What to produce:
Copy out the records word for word, from the start through the line containing "point(91,78)".

Source data:
•••••

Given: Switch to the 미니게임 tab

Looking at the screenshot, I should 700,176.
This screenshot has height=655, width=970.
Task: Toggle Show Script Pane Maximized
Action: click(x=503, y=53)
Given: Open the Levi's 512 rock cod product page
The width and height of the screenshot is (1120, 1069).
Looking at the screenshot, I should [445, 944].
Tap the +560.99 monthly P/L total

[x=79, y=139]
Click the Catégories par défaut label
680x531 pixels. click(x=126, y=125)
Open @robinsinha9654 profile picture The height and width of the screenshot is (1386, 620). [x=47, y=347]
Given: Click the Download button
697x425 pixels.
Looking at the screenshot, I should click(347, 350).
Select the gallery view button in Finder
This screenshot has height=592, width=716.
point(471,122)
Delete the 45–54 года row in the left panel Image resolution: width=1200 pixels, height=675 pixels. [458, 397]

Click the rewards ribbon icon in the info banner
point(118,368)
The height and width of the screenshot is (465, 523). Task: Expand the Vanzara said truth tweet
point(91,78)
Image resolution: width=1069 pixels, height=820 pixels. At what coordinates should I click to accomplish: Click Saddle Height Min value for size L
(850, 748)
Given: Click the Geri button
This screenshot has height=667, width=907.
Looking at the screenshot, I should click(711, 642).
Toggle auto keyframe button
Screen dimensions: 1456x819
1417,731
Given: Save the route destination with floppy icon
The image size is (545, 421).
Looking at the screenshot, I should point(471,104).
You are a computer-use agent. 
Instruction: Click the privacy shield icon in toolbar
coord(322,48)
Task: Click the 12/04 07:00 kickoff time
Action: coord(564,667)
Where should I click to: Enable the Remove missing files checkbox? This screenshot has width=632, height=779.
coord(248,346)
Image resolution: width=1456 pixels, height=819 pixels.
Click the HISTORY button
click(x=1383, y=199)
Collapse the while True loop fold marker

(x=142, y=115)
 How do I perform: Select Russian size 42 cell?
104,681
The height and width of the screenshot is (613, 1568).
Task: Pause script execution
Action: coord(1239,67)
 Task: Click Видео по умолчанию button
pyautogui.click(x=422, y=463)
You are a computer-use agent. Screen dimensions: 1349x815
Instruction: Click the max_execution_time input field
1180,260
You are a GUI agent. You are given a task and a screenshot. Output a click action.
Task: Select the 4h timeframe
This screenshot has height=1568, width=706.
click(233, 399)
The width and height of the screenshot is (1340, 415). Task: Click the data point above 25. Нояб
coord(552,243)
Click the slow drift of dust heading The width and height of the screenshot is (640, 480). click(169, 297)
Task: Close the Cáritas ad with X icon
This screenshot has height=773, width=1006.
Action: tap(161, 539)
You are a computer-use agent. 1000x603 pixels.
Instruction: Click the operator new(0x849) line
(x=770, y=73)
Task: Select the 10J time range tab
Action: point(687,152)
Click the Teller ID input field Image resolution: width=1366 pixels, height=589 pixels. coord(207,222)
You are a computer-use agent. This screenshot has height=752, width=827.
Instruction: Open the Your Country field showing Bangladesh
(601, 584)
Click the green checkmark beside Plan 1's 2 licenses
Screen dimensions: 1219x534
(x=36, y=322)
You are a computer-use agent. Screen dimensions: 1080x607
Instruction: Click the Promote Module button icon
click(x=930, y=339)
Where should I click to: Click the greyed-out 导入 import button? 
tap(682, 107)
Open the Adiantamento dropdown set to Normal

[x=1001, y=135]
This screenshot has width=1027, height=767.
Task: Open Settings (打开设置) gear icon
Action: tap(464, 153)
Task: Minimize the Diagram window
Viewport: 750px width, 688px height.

•••••

The output:
Given: Switch to the 미니게임 tab

Looking at the screenshot, I should 700,176.
This screenshot has height=655, width=970.
Task: Toggle Show Script Pane Maximized
Action: click(x=503, y=53)
Given: Open the Levi's 512 rock cod product page
The width and height of the screenshot is (1120, 1069).
Looking at the screenshot, I should [445, 944].
Tap the +560.99 monthly P/L total

[x=79, y=139]
Click the Catégories par défaut label
680x531 pixels. click(x=126, y=125)
Open @robinsinha9654 profile picture The height and width of the screenshot is (1386, 620). [x=47, y=347]
Given: Click the Download button
697x425 pixels.
Looking at the screenshot, I should click(347, 350).
Select the gallery view button in Finder
This screenshot has height=592, width=716.
point(471,122)
Delete the 45–54 года row in the left panel Image resolution: width=1200 pixels, height=675 pixels. [458, 397]

Click the rewards ribbon icon in the info banner
point(118,368)
The height and width of the screenshot is (465, 523). Task: Expand the Vanzara said truth tweet
point(91,78)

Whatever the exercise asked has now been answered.